BBC consultation: hyperlocal and community publishers invited to respond
On the back of our report in May regarding the BBC strengthening links with local publishers, this week the corporation has announced its formal commitment to supporting hyperlocal services. As part of this commitment, the BBC has opened a consultation and is inviting hyperlocal publishers to respond.
Since September last year Nesta and Carnegie Trust UK have been instrumental in encouraging the BBC to include hyperlocal publishers in a number of innovative activities. We see the BBC’s formal commitment to some of these initial activities as being a positive next step. The proposals should help alleviate some of the challenges that publishers face in distributing content, and help audiences discover more local, independently produced news and information.
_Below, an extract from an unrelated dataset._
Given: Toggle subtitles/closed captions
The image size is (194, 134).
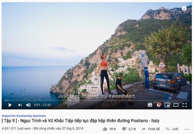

The BBC proposals include:
- introducing an external linking system, currently being rolled out to all BBC website Local Live streams across the country, to hyperlocals and bloggers; ensuring their content is showcased and credited on the BBC website
- including hyperlocal providers in training and events as part of its media partnership work
- inviting hyperlocal bodies to be represented on the Local Journalism Working Group and other relevant panels
- ensuring all local BBC teams are aware of hyperlocals operating in their area
- promoting an updated register of hyperlocal sites, expected to be published at the end of the year
- engaging with partners from across the hyperlocal community and other external media to establish a Hyperlocal Forum to meet twice a year from November.
The Forum will work with organisations including Nesta and Carnegie Trust UK to shape the proposals.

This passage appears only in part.